You also need your own OpenAI API key (set in Settings) and an OpenAI account with access to the models in use (Realtime/STT, Responses, embeddings, TTS, Vision).

Notes

  • Privacy Mode (hiding the app from screen sharing/recording) is most reliable on Windows 10 version 2004+ and Windows 11; on older builds the window may show as black to viewers instead of being cleanly excluded.
  • System-audio capture (the interviewer's voice in online calls) uses Windows loopback automatically. On macOS, capturing system audio needs a virtual audio device (e.g. BlackHole); the microphone path works without one.
  • Hybrid-GPU laptops (e.g. NVIDIA Optimus): if a window shows up blank/black, launch with --disable-gpu (or set AI_DISABLE_GPU=1) to fall back to software rendering.

Stack

Electron · React · TypeScript · Vite (electron-vite) · TailwindCSS · Zustand · SQLite (better-sqlite3) · Drizzle ORM · OpenAI Node SDK (Responses, embeddings, STT/Realtime, TTS, Vision) · electron-builder.

Design docs

See docs/:

  1. PRD
  2. Architecture
  3. Windows (main/renderer/overlay)
  4. Database schema
  5. IPC map
  6. OpenAI service layer
  7. API key security
  8. Folder structure
  9. MVP plan

Getting started

npm install
cp .env.example .env      # optional: put OPENAI_API_KEY for dev
npm run db:generate       # generate the initial Drizzle migration
npm run dev               # launch the app with HMR

In production you set the key in Settings (encrypted via OS secure storage).

Scripts

Script Purpose
npm run dev electron-vite dev (HMR)
npm run typecheck type-check main + renderer
npm run db:generate generate SQL migrations from the Drizzle schema
npm run build typecheck + bundle
npm run icon regenerate app icons from resources/icon.svg
npm run package / package:win / package:mac build installer via electron-builder (auto-cleans release/ + kills running app first)

Releasing

Installers are built and published by GitHub Actions (.github/workflows/release.yml) — Windows, macOS, and Linux in parallel.

  1. Bump version in package.json (and add a changelog/ entry).
  2. Commit, then tag it to match: git tag v0.5.0 && git push origin v0.5.0 (the tag must equal v + the package.json version).
  3. The workflow builds each platform and uploads to a draft GitHub Release named v0.5.0. Review it in the Releases tab and click Publish.
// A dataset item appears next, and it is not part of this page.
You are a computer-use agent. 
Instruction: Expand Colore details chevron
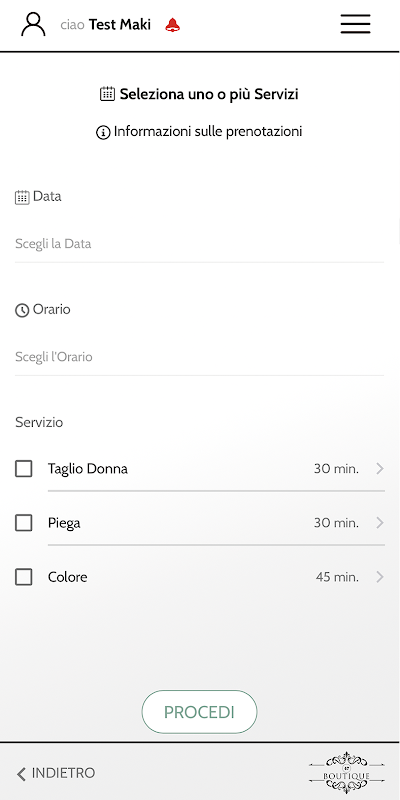pyautogui.click(x=380, y=577)
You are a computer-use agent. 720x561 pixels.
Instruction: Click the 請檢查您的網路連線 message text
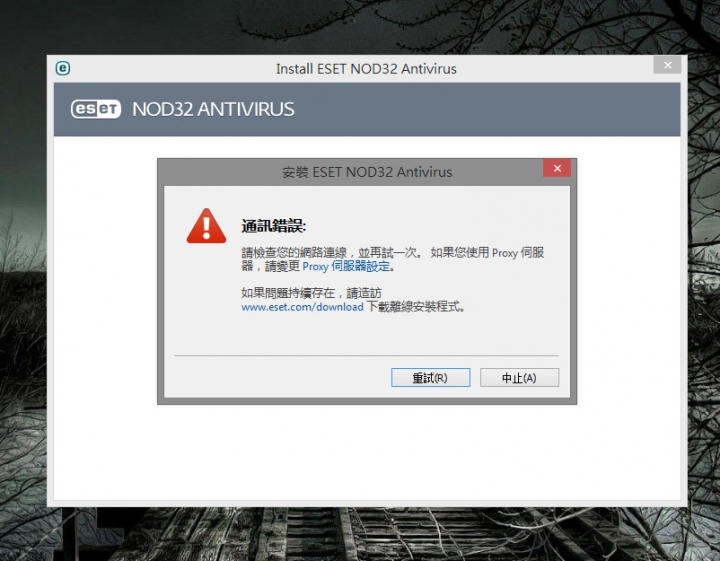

To produce installers without publishing (e.g. to test a build), run the workflow manually from the Actions tab — they're attached as downloadable artifacts instead.

Security invariants

  • The OpenAI key lives only in the main process; the renderer learns a boolean apiKeyPresent and nothing more.
  • All OpenAI/DB/secret access happens in main; the renderer talks via the typed window.api preload bridge.
  • .env is gitignored; the key is never logged (logger redacts sk-…).

Project status

Actively developed. The core flows are in place — profiles, live session with grounded answers, the Cue Card, region/clipboard solve, mock interviews, and coaching reports. See the changelog for what ships in each release and docs/09-MVP-PLAN.md for the roadmap.